Alberto Fernández, the socialist outgoing president of Argentina, lambasted his Vice President Cristina Fernández de Kirchner (no relation) on Wednesday for allegedly demanding “obedience” in his first interview since his Peronist coalition lost the presidential election to outsider libertarian Javier Milei on Sunday.
Fernández gave the interview to Uruguay’s El Observador and did not mention Milei at all during the nearly hour-long exchange with journalist Óscar González Oro, who described himself as a longtime friend of the president’s. The president repeatedly condemned his predecessor, center-right former President Mauricio Macri, and returned on multiple occasions to his poor relationship with Fernández de Kirchner, rebutting her public complaints that the president would not “listen” to her.
Tensions between Fernández and other junior members of the socialist Peronist coalition and the power brokers of “Kirchnerism,” as the vice president’s loyalists are called, were an “open secret” for much of Alberto Fernández’s presidency, Argentine media noted on Wednesday. Following the complete collapse of that socialist movement’s leadership, however, in the face of a landslide loss against Milei, those rifts are becoming more public.
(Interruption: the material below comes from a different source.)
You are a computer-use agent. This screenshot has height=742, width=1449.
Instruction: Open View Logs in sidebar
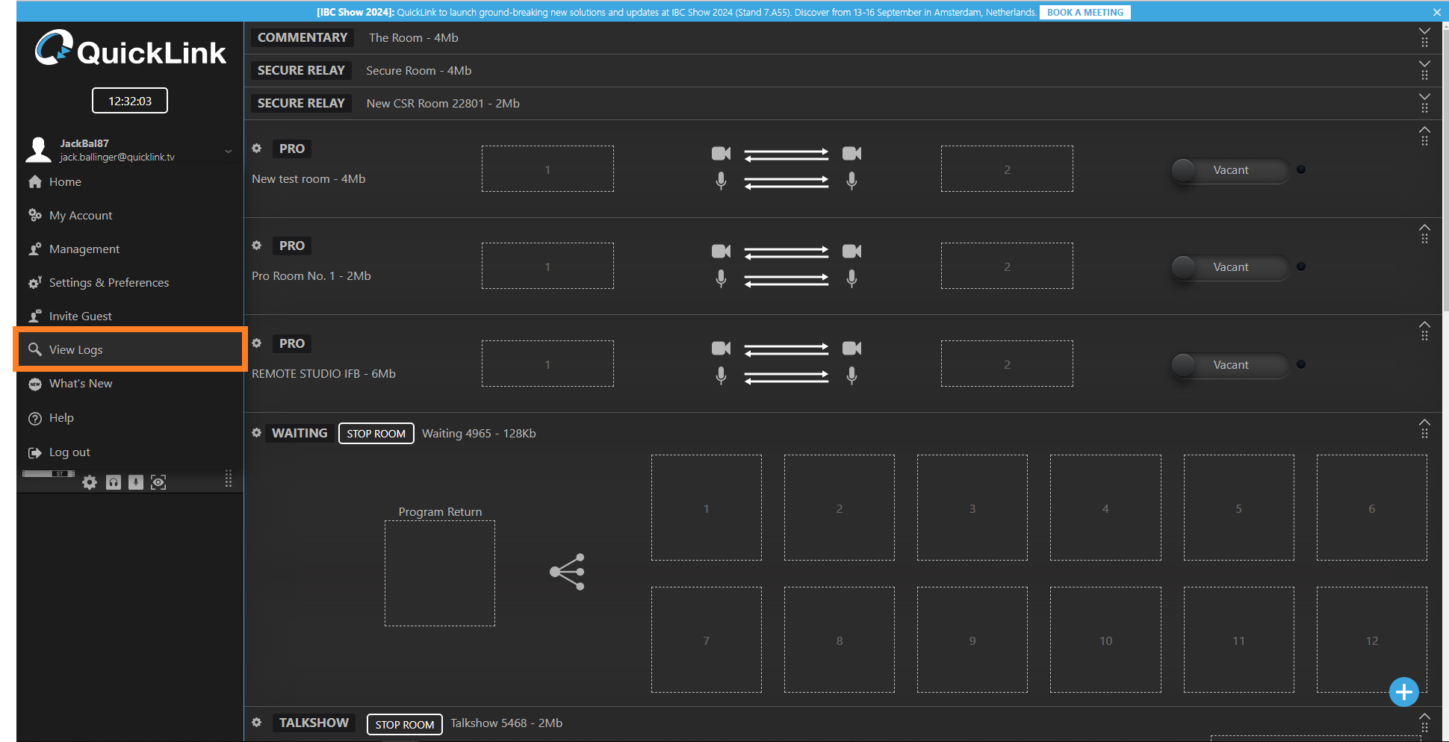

Milei became president-elect of Argentina on Sunday with about 55 percent of the vote, a nearly 12-percent lead over the Peronist candidate, Sergio Massa – Fernández’s minister of economics. Argentina is currently facing the worst economic crisis of its modern history, defined by inflation fates of over 140 percent, double-digit poverty levels, and growing joblessness and social unrest. Milei has held only one public position in his lifetime, winning a seat in the Argentine Congress in 2021 shortly after he established his explicitly libertarian political party, Liberty Advances.
Cristina Fernández de Kirchner served as president of Argentina between 2007 and 2015. The wife of late former President Néstor Kirchner, Fernández de Kirchner served as first lady for four years before becoming president herself. A hard leftist with close friendships with late dictator Hugo Chávez and corrupt current Brazilian President Luiz Inácio Lula da Silva, Fernández de Kirchner is widely considered the most powerful leftist in Argentina and the power broker responsible for bringing Fernández into the presidency.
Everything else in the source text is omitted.